10 ways to grow as a teacher of reading and writing:

  1. Pick a literacy blog that you will commit to reading once a week.  We like these — (Choice Literacy, A Year of Reading, Two Writing Teachers, AM Literacy Learning Log) — but there are many to choose from.
  2. Go to one literacy conference this school year.  National Council of Teachers of English (NCTE), Reading Recovery (open to all teachers), and International Reading Association (IRA) conferences at the state, regional, or national level are not just for reading teachers.  They are for everyone!
  3. Have another teacher, someone you admire and trust, watch you teach. Invite that person to watch a guided reading lesson or a shared demonstration lesson, and then meet with that person for some critical feedback.
  4. Put your head together with a more knowledgeable teacher about a student who troubles you. Have that person read with your student, take some running records, and guide you as to what this child needs next as a reader.
  5. Start a teachers-as-readers group that meets before or after school once a month.  Even if only 4 or 5 teachers join, you can have a great discussion about the book you are reading. Several teacher books come with a study guide that provides questions, activities, or reflections for the chapters. (Our study guide for Catching Readers can be downloaded free at
  6. Encourage your grade-level team to save a little bit of time at meetings for discussion around specific kids who are struggling with reading or writing.  Take turns talking about a child, sharing writing samples or running records, and ask your teammates for input.
  7. Devote one lunchtime per week to eating alone and reading an article from a literacy journal.  If you don’t subscribe to any journals, your school professional library should have copies of this month’s Language Arts, Reading Teacher, or Educational Leadership.
  8. Ask your principal to provide coverage so that you can watch another teacher teach.  Or give up a planning time once a month to observe a teacher you think you can learn from.
  9. Participate in an online discussion on a literacy topic. Establishing a Professional Learning Network (PLN) on Twitter can give you many different perspectives about education. Educators send out daily links to articles, as well as information on weekly online chats. Many authors have Twitter accounts that you can link to from their blogs.

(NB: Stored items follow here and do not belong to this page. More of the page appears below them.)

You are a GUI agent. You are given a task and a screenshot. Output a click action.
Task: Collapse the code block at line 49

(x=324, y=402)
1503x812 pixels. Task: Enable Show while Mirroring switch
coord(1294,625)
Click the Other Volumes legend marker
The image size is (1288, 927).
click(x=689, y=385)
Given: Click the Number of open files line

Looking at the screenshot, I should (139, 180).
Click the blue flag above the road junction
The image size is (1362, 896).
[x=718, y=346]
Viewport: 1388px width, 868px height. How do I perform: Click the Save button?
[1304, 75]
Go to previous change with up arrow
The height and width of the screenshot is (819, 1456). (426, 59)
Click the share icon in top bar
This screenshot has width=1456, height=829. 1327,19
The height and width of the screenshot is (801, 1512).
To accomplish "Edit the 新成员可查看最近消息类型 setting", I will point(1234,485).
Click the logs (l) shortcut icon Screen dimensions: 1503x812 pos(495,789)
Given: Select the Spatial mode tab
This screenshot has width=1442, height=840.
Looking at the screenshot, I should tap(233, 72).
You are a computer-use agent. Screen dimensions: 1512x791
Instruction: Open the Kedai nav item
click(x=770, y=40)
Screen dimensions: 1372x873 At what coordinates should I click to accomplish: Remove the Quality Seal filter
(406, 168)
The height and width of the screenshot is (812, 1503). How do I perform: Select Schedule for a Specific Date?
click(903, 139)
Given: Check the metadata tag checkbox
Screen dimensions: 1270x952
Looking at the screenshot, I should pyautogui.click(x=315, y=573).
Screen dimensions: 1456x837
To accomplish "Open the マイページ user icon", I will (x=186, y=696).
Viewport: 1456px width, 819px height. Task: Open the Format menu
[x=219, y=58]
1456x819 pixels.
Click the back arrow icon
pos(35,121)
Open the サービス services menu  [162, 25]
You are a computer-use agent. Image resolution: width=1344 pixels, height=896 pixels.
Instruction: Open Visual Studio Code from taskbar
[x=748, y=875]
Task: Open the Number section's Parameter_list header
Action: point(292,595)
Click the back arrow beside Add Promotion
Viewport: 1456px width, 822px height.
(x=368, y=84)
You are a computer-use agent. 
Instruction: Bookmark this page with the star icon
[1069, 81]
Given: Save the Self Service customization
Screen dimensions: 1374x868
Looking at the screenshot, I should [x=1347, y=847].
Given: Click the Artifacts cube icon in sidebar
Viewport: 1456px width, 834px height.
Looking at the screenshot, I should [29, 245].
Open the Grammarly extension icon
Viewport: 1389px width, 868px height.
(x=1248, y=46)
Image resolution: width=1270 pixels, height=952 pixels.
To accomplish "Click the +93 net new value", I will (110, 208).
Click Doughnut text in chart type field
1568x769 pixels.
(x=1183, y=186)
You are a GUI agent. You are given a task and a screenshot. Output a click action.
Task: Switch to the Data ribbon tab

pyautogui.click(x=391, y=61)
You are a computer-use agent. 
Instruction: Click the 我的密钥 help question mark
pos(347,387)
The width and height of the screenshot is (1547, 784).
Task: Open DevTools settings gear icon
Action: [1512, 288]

Find an educator you trust, and see who they follow. Some great Twitter people to follow are: DonalynBooks, FrankiSibberson, ReadingCountess,  chrislehmann, and web20classroom. Catching Readers is on Twitter too!
  10. Start a “Ten minute tidbits” forum in the morning before school once every two weeks.  Have different teachers share a quick literacy idea that helped improve the reading/writing abilities of their students.

If you have other ways that you like to learn, please feel free to add them. Enjoy growing as a teacher of literacy this school year!

Katie and Pat

1 Comment

  1. This is so timely. I am doing an inquiry project with my state’s National Writing Project site and am thinking about how teachers keep learning. We set goals for improving student achievement but there needs to be a time for teachers to reflect on their plans and instruction and learn from what they do to help students become readers and responders to text. You have given me a great start for my inquiry.